Rep. Kyle Mullica, Democrat from Adams County and a nurse, sponsored HB19-1312 on school immunization requirements. The bill continued to allow non-immunization of children for religious or personal beliefs. It changed requirements for reporting non-immunization.

The legislation told the Colorado Department of Public Health and Environment (CDPHE) to develop a standardized non-medical immunization exemption form that parents would have to deliver in person to the CDPHE or a local health agency in the first year of the exemption. After that, online notification would be accepted.

An unruly brouhaha erupted in committee hearings at the Capitol with anti-vaccination parents objecting to the additional effort to not immunize their kids. The legislation passed the state House of Representatives, but died in the Senate when Gov. Jared Polis said he didn't support the bill as written. He didn't mean that the bill was too weak. He sided with parents and their anti-vaccination personal beliefs.

The state's largest school districts are generally meeting CDPHE immunization goals. Boulder Valley School District, the governor's home base, is an outlier. Enough parents of students there haven't immunized their children so the district doesn't meet health department goals for any vaccinations.

Boulder High School kids are significantly under-immunized, according to most recent health department data, with only 87 percent immunized for measles, mumps and rubella (MMR), 82 percent for polio, and 84 percent for hepatitis B. The large majority of parents of these children use "personal beliefs" as their rationale for non-immunization.

New York state, with 1,046 measles cases this year, delivers the most current news on how infection spreads among the non-immunized. Patient Zero, a 14-year-old student visitor from Israel, was absent from school the day his classmates got their mandatory MMR shot. He probably caught the virus from a child who'd visited Uman in Ukraine, where there's a low vaccination rate and 50,000 measles cases last year, according to a recent New Yorker article. The 14-year-old boy went to synagogue in an Hassidim community where many parents do not vaccinate children for religious reasons. According to NY's state health department, eleven people caught the measles from Patient Zero during the religious service.

Before mass vaccination, whole classrooms of students could be wiped out repeatedly when infected kids spread measles, mumps, rubella, and chicken pox. Polio was a scourge to early baby boomers, before the three-shot Jonas Salk vaccine in 1955 and the Sabin oral vaccine on sugar cubes in 1961.

Maurice Hilleman invented the MMR vaccine available in 1971. Worldwide deaths from these diseases plummeted from 2.6 million before vaccine to 122,000 in 2012. Measles officially disappeared from the U.S. in 2000, with occasional spikes of infection catching the unvaccinated, such as at Disneyland in 2015 with 147 cases related to a single exposure.
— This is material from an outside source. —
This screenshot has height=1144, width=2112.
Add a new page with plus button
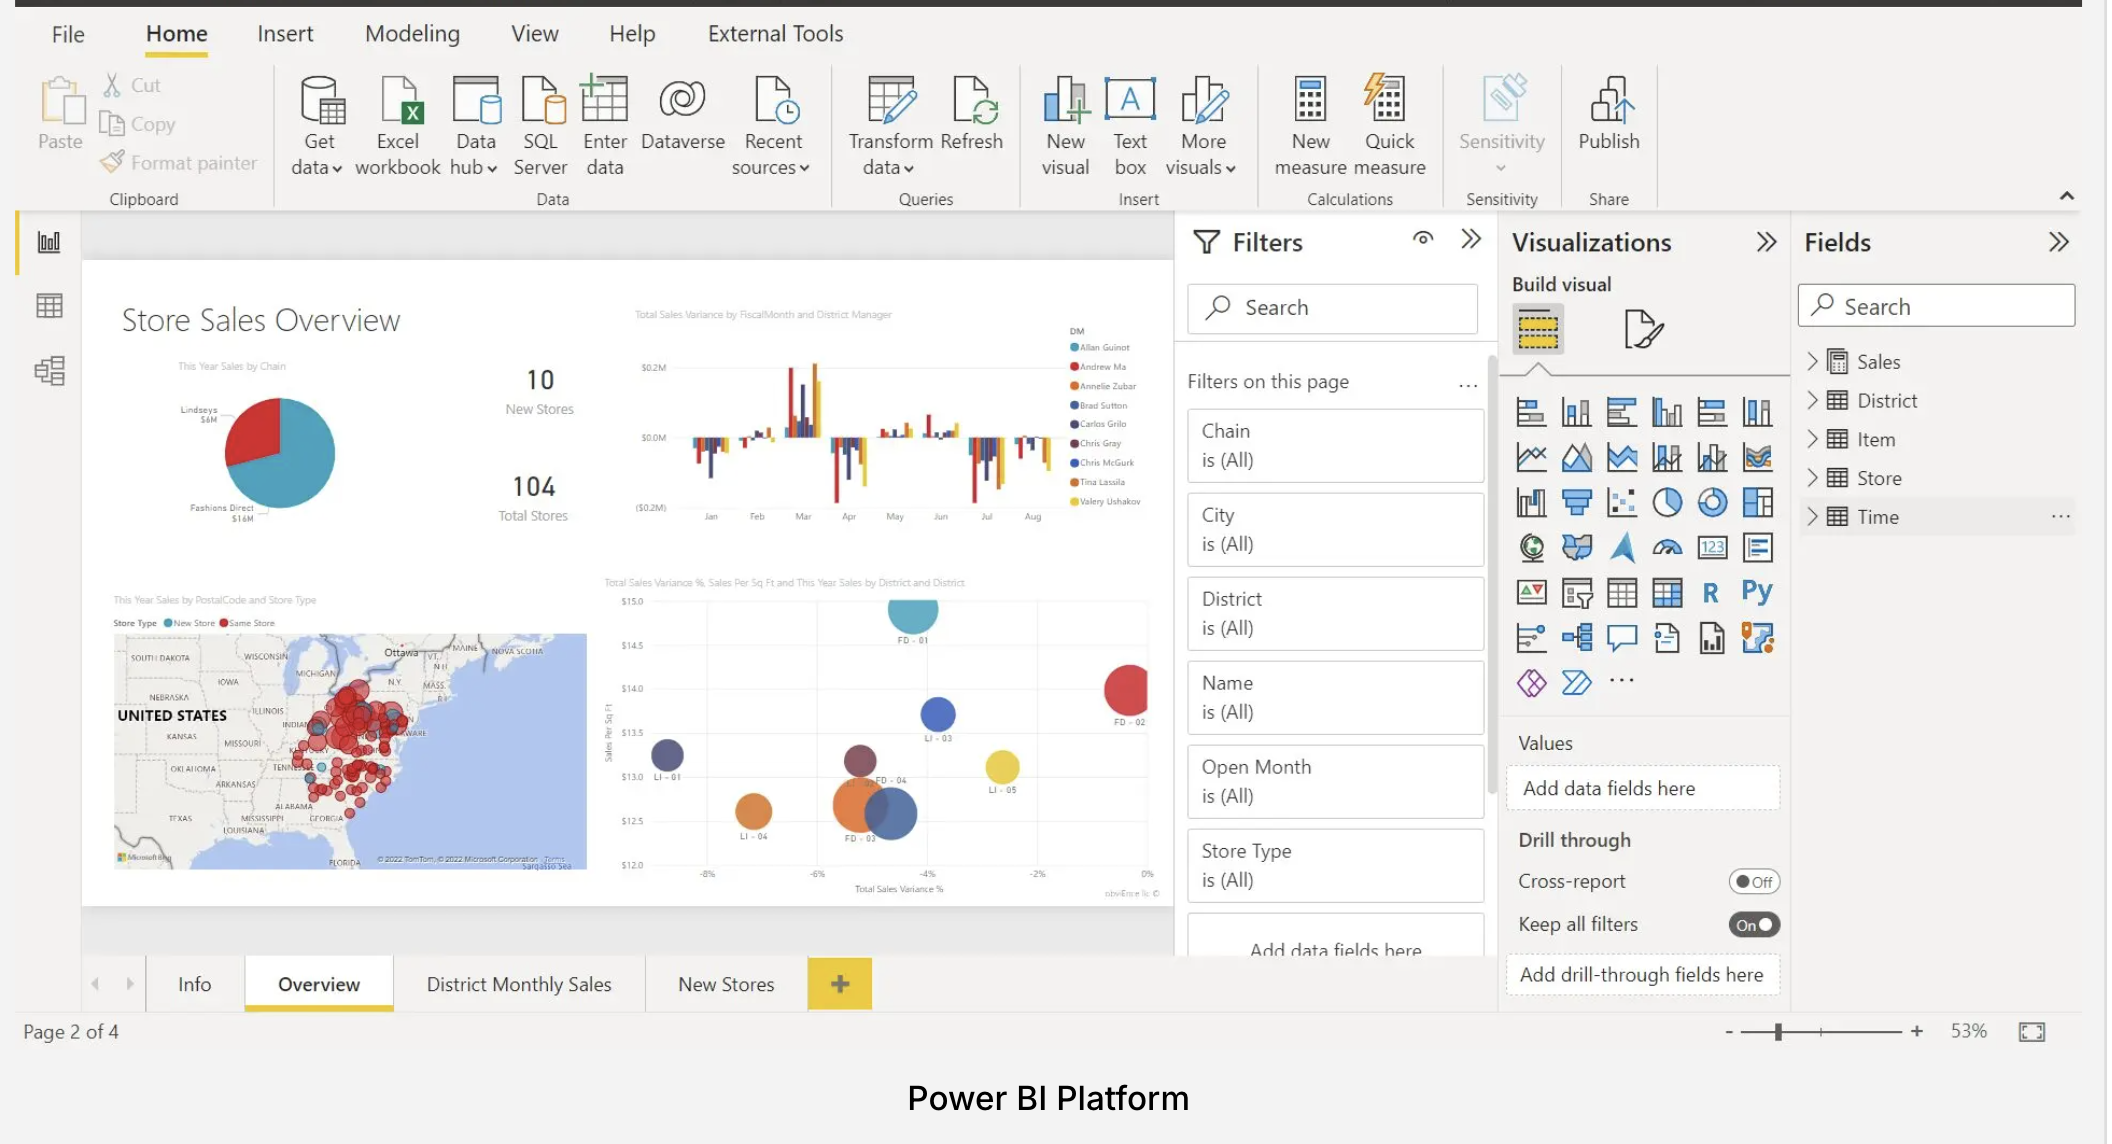click(x=841, y=985)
Colorado's "personal belief" exemption for vaccinations exceeds New York's. The Empire State only exempted immunization based on religious beliefs. New York's legislature pulled that exemption in June.

The U.S. Supreme Court in Jacobson v Massachusetts established the right of the state to enforce "restraints" for the "common good" in implementing smallpox vaccinations in 1905. That decision is the basis for mandatory vaccination today.

Rep. Mullica's bill was killed 114 years after the Supreme Court's decision in the Jacobson case. The legislature's leniency isn't really tempting fate. It's tempting history.

Paula Noonan owns Colorado Capitol Watch, the state's premier legislature tracking platform.